You’ve already seen the macro ranged tag which was used to create a macro. There are two others - the standard ranged tag and the verbatim ranged tag. These invoke a macro with arbitrary content.

Standard Ranged Tag

The standard ranged tag treats the content as Norg markup. Let’s use the previous example of the comment tag to illustrate.

First, we define the macro:

=comment params+
=end

Then, we invoke the macro by using a standard ranged tag:

|comment
Here is a long comment!

I can put anything I want in here, /including/ markup!
|end

Once the macro is evaluated, it yet again gets converted down to nothing.

Verbatim Ranged Tag

The verbatim ranged tag behaves generally the same as the standard ranged tag but its content is not valid Norg markup. This distinction is surprisingly important, see the footnote for more information3.

An example of such a macro invocation would be the @code tag:

@code lua
print("Hello *world*!")
@end

You definitely do not want the *world* to be interpreted as bold in this case. It’s also entirely possible to invoke the comment macro using the verbatim ranged tag:

@comment
It's just that in this case *there is no bold*!

Not like it makes much of a difference with this macro...
@end

Quick Recap

Before we move on to scripting, let’s recap:

If you understand all of these fundamentals, then you’re ready for the next stage: scripting.

Scripting

Regular substitutions are not enough to build complex macros. In order to create effective scripts, one needs a scripting language.

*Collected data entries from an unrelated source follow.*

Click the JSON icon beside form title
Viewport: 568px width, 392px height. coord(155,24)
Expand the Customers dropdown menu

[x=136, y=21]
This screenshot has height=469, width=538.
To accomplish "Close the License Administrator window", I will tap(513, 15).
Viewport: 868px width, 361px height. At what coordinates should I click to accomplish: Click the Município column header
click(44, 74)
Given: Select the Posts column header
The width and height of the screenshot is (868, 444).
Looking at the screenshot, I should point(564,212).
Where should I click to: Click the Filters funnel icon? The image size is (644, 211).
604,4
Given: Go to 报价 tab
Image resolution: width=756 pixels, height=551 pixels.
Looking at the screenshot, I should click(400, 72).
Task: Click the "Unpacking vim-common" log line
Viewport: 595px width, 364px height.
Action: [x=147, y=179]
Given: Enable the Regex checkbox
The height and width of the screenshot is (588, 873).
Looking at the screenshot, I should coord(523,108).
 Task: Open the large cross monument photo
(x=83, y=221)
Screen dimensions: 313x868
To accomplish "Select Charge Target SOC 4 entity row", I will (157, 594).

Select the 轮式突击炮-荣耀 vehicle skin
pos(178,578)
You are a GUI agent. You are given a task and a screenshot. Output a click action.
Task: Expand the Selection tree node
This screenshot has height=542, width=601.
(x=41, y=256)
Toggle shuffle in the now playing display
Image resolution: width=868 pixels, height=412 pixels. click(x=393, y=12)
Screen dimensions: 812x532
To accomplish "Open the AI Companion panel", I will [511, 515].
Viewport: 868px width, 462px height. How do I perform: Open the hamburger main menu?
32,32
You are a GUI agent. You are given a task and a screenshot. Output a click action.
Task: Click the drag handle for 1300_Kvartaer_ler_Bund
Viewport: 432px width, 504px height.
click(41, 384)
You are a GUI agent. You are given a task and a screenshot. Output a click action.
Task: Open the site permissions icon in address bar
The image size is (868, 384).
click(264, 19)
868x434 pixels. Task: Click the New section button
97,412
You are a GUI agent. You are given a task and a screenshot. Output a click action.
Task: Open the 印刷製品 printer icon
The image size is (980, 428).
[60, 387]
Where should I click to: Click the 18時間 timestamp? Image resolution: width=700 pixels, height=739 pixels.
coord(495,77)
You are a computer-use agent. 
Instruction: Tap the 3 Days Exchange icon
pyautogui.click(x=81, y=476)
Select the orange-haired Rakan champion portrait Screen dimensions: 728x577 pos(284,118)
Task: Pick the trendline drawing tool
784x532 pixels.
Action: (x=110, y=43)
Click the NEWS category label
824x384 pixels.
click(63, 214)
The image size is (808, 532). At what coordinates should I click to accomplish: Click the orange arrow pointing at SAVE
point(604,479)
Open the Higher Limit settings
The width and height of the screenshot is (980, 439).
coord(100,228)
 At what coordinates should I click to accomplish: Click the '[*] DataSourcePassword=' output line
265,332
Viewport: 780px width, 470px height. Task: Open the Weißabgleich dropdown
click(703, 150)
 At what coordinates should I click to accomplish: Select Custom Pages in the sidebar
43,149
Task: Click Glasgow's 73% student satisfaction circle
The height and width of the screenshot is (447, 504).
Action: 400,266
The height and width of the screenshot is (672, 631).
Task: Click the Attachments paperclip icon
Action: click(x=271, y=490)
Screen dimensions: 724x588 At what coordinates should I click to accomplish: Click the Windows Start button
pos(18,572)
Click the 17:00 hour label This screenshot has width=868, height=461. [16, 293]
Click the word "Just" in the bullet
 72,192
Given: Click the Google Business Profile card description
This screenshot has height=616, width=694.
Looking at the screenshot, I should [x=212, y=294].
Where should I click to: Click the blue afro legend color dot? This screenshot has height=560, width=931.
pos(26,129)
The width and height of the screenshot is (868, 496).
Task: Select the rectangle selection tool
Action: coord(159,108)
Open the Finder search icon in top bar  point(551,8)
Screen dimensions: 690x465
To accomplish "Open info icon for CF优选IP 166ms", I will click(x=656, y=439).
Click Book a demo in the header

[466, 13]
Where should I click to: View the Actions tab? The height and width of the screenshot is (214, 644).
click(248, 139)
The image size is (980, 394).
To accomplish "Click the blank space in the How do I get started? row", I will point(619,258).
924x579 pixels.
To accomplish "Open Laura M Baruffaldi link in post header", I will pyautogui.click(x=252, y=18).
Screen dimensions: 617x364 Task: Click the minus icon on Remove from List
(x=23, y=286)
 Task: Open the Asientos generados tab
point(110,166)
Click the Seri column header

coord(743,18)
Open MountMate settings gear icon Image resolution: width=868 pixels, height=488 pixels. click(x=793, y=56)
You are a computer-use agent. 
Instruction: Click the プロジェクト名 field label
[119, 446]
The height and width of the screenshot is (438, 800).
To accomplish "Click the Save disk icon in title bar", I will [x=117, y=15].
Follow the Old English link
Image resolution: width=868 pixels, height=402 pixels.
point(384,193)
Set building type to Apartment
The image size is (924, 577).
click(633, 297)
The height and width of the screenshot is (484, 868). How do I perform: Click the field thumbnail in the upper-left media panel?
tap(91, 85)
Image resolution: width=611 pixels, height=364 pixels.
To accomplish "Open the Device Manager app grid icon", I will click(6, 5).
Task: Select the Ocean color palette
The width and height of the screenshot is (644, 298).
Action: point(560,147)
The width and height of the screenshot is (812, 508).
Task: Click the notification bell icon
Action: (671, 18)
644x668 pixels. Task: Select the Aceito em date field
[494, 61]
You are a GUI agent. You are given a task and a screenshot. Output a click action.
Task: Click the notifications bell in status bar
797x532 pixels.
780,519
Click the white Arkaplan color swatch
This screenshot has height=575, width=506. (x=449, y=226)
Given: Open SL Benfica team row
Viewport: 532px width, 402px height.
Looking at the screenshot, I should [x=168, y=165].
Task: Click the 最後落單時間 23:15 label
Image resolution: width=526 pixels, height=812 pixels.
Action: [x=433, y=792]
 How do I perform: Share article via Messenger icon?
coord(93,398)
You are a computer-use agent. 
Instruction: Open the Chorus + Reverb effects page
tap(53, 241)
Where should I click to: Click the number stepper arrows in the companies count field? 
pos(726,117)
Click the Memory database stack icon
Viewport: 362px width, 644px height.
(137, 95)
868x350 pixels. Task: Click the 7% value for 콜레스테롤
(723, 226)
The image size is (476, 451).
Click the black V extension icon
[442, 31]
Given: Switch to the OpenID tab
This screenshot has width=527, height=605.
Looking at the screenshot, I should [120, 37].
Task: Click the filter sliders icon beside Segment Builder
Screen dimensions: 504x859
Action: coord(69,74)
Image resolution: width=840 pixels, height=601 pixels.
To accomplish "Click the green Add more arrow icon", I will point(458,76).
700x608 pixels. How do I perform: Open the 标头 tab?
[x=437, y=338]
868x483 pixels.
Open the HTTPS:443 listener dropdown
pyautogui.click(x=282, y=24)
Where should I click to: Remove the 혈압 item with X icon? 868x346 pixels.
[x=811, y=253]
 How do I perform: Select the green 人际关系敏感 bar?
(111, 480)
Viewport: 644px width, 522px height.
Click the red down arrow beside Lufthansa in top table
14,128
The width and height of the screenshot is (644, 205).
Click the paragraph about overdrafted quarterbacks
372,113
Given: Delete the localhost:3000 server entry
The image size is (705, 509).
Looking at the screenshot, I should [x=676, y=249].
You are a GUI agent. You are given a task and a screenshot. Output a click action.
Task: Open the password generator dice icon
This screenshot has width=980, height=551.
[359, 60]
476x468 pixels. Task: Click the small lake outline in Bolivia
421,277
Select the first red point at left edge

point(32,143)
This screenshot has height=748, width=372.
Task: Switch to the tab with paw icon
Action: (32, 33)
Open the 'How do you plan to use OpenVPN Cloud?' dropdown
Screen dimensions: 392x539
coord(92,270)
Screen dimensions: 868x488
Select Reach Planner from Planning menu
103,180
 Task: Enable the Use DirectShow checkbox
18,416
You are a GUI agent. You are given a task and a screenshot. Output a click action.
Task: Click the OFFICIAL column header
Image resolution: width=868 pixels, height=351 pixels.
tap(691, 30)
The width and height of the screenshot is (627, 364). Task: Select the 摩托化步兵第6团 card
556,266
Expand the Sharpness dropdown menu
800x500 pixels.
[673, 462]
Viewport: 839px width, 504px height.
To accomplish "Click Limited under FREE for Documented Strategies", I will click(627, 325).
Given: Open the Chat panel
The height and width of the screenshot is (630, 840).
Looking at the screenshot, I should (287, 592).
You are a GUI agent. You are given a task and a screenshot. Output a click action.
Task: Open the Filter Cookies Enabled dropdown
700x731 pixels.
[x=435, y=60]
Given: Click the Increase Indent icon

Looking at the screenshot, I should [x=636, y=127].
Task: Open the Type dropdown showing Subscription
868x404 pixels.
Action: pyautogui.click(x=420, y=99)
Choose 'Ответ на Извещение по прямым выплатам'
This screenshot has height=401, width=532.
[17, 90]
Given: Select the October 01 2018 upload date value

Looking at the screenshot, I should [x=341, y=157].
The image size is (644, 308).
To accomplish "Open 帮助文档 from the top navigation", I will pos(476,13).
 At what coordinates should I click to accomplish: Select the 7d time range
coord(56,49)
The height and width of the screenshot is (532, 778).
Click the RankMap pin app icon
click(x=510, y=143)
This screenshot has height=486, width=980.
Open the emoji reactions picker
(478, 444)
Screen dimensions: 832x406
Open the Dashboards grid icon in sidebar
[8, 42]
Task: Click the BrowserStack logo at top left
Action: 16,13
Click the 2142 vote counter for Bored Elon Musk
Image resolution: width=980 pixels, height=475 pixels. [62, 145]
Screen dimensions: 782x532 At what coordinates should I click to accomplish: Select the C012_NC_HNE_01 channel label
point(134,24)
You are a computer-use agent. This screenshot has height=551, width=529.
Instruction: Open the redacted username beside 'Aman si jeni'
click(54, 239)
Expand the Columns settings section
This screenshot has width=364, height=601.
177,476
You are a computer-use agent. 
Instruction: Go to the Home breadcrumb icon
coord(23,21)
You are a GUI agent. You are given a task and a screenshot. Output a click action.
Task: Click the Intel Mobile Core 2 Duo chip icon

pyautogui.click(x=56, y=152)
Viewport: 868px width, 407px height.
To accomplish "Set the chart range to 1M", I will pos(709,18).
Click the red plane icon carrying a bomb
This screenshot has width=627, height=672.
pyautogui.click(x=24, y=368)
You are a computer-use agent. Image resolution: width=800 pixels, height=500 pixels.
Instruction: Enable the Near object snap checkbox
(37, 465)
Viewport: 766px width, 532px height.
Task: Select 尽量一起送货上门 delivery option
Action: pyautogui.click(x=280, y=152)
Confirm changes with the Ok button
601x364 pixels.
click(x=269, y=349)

If you’ve had a hard time grasping everything before this section, I have no words of comfort for you, it’s not going to get any easier from here!

How, you may ask, do we even start embedding a scripting language into a simple substitution-based mechanism? To fully achieve this we need two more features - a scripting language of our choice and types.

Choice of Scripting Language

After a long search for the perfect scripting language, Norg finally landed on one specific language: Janet.

Janet is a lisp, but do not let this deter you in the slightest. Below is a list of reasons we chose Janet, directly copy+pasted from our design decisions document in the norg-specs repository.

Lisps are Good with Structured Data

Love them or hate them, lisps are physically built for working with objects that have structure to them. In Norg, structures are all over the place, most notably in the form of document nodes. Any part of the Norg document can be accessed and every item (a list, a heading, a paragraph) can be manipulated and viewed in the form of a node. Many nodes then build up a tree which constitutes the entire document.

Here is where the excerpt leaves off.